The primary goal of this project is to understand the molecular basis of membrane disruption and antimicrobial activity of LL37, an important peptide in the human body's first line of defense against infection. LL37 is the only human antimicrobial peptide in the cathelicidin family. It is widely expressed in both neutrophils and epithelial tissues, and the propeptide form (hCAP18) is present in very high concentrations (1.18 µg/ml) in plasma. Infection and inflammation of epithelial tissues due to a variety of causes have been shown to induce a marked increase in expression.

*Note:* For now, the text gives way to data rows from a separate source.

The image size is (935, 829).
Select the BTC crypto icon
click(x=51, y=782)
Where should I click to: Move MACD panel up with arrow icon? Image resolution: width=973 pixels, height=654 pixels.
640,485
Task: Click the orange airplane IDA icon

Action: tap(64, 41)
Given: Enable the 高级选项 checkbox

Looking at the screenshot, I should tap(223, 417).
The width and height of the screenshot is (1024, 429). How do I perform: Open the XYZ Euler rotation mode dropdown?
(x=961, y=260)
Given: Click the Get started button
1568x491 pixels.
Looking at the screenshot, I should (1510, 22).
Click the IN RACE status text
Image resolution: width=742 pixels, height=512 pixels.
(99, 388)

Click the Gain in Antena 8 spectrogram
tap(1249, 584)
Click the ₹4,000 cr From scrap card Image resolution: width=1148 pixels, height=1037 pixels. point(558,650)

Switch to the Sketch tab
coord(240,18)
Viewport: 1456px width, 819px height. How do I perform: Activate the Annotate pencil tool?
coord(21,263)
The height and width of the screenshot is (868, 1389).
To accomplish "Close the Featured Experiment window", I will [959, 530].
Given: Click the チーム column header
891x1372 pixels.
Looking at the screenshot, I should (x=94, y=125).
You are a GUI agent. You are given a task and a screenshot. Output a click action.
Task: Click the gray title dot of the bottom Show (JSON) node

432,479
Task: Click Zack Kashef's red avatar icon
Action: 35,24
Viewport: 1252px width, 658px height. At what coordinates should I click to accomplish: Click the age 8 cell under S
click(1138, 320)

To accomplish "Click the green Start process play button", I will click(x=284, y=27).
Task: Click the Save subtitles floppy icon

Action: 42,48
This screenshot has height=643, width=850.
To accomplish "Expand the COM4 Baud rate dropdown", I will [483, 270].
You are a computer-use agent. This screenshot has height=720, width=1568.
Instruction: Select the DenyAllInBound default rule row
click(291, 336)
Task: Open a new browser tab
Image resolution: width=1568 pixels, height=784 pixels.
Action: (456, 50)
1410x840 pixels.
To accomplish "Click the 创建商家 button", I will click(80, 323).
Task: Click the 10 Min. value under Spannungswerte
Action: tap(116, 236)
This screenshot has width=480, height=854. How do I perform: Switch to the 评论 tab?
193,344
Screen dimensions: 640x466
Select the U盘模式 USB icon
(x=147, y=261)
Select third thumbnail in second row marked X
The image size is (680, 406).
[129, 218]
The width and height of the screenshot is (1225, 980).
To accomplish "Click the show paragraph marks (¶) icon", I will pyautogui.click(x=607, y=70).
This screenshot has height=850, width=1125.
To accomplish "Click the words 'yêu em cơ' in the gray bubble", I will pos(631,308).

Although LL37 is an amphipathic peptide, preliminary results suggest that its salt-resistant antimicrobial activity, significant resistance to proteolytic degradation, aggregation state, structural stability, and predicted N-terminal structure differ from the well-studied archetypal antimicrobial peptides of this class. These differences affect features critical to the proposed pore model of antimicrobial activity by amphipathic a-helical peptides, isolated from invertebrates or vertebrates, and suggest a unique mechanism for LL37. Therefore, understanding of membrane disruption by LL37 may shed light on its in vivo activities and assist in the development of antimicrobial agents mimicking those of the human immune system for the treatment of bacterial infection in normal and immunocompromised persons and individuals with cystic fibrosis. In addition, it will provide insight into the activity of the broader class of a-helical antimicrobial peptides since these peptides are thought to form pores through transient aggregates which are difficult to study, while LL37 forms more stable aggregates whose structure and lipid interactions will be examined directly.